--- TEKS YANG DIBERIKAN ---
§ §

Nasional

Nikah Dini Makin Sepi Peminat, Gara-Gara BRUS, Jomblo Remaja Kini Lebih Bijak Pilih Masa Depan daripada Mas Kawin!

kemenag

FENOMENA nikah dini di Indonesia makin hari makin mirip warteg tengah malam sepi peminat! Berdasarkan data Sistem Informasi Manajemen Nikah (SIMKAH) Kementerian Agama, dalam tiga tahun terakhir, jumlah pasangan usia di bawah 19 tahun yang menikah terus merosot.

Dari 8.804 pasangan pada 2022, turun ke 5.489 di 2023, dan tinggal 4.150 pasangan saja di 2024. Apa yang bikin tren ini turun? Apakah karena remaja makin sadar atau karena harga sewa gedung nikah makin mahal? Bukan, saudara-saudara. Jawabannya ada di satu program ciamik BRUS Bimbingan Remaja Usia Sekolah.

Jadi begini ceritanya, dahulu kala, ketika cinta remaja masih sering dikira seperti sinetron jam 7 malam penuh drama, air mata, dan nikah buru-buru kalau ketahuan pegangan tangan di kantin banyak anak muda yang melompat ke pelaminan tanpa sempat mikir panjang. Alasannya? Macam-macam. Ada yang karena dikejar cinta, ada yang kejar setoran, ada pula yang kejar deadline orang tua.

Tapi sekarang, generasi Z makin sadar bahwa nikah itu bukan kayak beli pulsa 10 ribu, gampang, cepat, dan bisa dibatalin kalau salah nomor. Lewat program BRUS, para remaja diajak ngobrol, dibimbing, bahkan diajak mikir pakai hati dan logika.

Bayangkan, ada 100 penghulu se-Indonesia yang ikut Bimbingan Teknis (Bimtek) khusus untuk jadi fasilitator BRUS. Mereka nggak cuma datang bawa buku nikah, tapi juga bawa ilmu untuk ngajarin remaja soal konsep diri, pengambilan keputusan, dan memahami agama dengan cara yang nyambung sama kehidupan masa kini.

Kalau dulu remaja belajar soal cinta dari lirik lagu dan status WA mantan, sekarang mereka belajar dari para penghulu yang sudah kenyang asam garam urusan rumah tangga.

Penghulunya pun gak kaku, bro. Mereka dibekali cara menyampaikan materi dengan pendekatan psikologis dan spiritual. Bukan cuma ngajarin syarat rukun nikah, tapi juga ngajarin cara bertahan di tengah badai cinta dan cobaan cicilan.

Contohnya si Rendi, siswa kelas 11 SMA di Subang, dulu tiap patah hati dia langsung nulis surat lamaran nikah pakai kertas binder. Tapi setelah ikut sesi BRUS yang difasilitasi Pak Haji Sarman penghulu legendaris di kampungnya Rendi sadar bahwa hatinya belum siap. “Saya baru ngerti, cinta itu bukan cuma rasa, tapi juga rencana,” kata Rendi sambil menghapus air mata pakai ujung lengan seragam.

§ §

--- ENTRI UNTUK DIOLAH ---
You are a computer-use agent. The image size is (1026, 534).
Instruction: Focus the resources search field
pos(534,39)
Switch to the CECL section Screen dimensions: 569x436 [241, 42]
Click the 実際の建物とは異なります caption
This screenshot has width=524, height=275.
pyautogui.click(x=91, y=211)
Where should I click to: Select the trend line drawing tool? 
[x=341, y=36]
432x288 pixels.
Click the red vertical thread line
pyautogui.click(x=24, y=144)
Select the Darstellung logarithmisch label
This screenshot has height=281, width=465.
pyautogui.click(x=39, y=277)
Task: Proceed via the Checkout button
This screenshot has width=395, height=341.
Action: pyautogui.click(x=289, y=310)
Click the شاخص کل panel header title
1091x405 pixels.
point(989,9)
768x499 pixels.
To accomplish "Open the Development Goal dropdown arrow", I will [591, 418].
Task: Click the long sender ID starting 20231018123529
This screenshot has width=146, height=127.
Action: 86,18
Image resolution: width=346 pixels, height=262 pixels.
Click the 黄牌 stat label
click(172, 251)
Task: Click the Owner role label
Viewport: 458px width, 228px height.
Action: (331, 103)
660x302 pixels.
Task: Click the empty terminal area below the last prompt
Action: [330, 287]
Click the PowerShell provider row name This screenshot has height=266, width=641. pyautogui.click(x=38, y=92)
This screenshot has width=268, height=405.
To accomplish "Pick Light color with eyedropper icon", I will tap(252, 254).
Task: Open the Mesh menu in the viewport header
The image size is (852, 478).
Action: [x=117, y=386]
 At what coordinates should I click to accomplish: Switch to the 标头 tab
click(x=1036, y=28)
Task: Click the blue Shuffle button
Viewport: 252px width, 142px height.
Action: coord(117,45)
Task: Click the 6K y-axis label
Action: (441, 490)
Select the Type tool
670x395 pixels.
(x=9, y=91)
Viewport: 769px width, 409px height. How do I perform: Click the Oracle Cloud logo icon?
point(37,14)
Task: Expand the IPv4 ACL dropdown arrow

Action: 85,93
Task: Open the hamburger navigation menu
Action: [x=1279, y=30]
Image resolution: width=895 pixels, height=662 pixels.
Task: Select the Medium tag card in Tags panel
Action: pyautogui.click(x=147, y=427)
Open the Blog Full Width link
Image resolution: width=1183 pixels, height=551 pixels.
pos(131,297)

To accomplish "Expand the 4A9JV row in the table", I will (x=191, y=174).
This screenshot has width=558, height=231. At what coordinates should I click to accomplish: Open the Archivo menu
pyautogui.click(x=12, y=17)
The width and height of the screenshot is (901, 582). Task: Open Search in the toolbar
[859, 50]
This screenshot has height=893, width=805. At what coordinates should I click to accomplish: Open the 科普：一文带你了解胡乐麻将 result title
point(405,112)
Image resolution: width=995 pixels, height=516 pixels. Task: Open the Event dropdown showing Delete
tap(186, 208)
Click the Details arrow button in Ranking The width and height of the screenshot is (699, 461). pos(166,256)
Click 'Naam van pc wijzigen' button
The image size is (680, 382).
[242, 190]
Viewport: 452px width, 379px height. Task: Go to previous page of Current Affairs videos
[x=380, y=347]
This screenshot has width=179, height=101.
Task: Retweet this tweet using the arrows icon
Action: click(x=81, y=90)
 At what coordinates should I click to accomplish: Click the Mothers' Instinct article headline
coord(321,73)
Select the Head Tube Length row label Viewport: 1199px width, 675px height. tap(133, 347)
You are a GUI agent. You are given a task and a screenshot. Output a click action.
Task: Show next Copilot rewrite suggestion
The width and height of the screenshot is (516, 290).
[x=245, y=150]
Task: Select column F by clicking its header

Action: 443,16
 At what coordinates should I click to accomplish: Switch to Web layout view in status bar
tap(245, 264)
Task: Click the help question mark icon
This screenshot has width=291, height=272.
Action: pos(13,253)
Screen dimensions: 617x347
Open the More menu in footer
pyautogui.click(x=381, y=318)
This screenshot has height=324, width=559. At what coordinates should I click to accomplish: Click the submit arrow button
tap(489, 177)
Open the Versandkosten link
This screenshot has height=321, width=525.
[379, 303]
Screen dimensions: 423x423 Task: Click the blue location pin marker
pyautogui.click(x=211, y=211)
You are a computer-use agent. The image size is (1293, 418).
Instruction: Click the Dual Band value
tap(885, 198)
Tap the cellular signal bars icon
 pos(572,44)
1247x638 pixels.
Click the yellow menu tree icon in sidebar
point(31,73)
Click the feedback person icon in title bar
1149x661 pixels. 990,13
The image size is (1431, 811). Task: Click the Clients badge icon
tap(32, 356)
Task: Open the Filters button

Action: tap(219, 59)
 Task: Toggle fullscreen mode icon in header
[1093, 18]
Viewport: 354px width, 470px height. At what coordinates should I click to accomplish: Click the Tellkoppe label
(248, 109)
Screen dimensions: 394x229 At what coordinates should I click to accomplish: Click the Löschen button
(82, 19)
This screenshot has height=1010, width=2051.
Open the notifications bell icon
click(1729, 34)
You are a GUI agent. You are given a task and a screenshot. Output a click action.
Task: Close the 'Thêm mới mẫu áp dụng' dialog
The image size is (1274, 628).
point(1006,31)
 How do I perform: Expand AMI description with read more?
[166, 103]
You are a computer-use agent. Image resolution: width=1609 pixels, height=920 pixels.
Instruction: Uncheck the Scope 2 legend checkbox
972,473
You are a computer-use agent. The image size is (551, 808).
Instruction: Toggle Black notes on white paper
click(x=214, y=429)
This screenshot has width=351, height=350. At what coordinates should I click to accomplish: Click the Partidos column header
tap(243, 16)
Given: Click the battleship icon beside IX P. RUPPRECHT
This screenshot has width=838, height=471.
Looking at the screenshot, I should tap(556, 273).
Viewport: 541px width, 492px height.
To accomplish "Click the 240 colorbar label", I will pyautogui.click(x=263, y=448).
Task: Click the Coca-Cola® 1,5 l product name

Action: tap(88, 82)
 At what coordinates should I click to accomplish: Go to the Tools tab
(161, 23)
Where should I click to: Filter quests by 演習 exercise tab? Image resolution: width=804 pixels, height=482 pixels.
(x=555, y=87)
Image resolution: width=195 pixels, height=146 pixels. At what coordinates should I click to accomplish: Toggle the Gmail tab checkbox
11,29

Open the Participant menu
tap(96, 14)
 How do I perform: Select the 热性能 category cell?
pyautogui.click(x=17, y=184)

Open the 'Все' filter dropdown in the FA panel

§ §

--- DAFTAR TUGAS ---
a) Sebutkan jumlah pasangan berusia di bawah 19 tahun yang menikah pada setiap tahun yang tercantum dalam teks yang diberikan.
b) Cetak ulang tanpa perubahan semua baris entri, mulai dari baris yang memuat "Viewport: 452px width, 379px" sampai baris yang memuat "[x=245, y=150]", termasuk kedua baris tersebut.
Teks yang diberikan dan entri-entri ini berasal dari sumber yang berbeda.

--- JAWABAN ---
a)
2022: 8.804 pasangan
2023: 5.489 pasangan
2024: 4.150 pasangan

b)
Viewport: 452px width, 379px height. Task: Go to previous page of Current Affairs videos
[x=380, y=347]
This screenshot has width=179, height=101.
Task: Retweet this tweet using the arrows icon
Action: click(x=81, y=90)
 At what coordinates should I click to accomplish: Click the Mothers' Instinct article headline
coord(321,73)
Select the Head Tube Length row label Viewport: 1199px width, 675px height. tap(133, 347)
You are a GUI agent. You are given a task and a screenshot. Output a click action.
Task: Show next Copilot rewrite suggestion
The width and height of the screenshot is (516, 290).
[x=245, y=150]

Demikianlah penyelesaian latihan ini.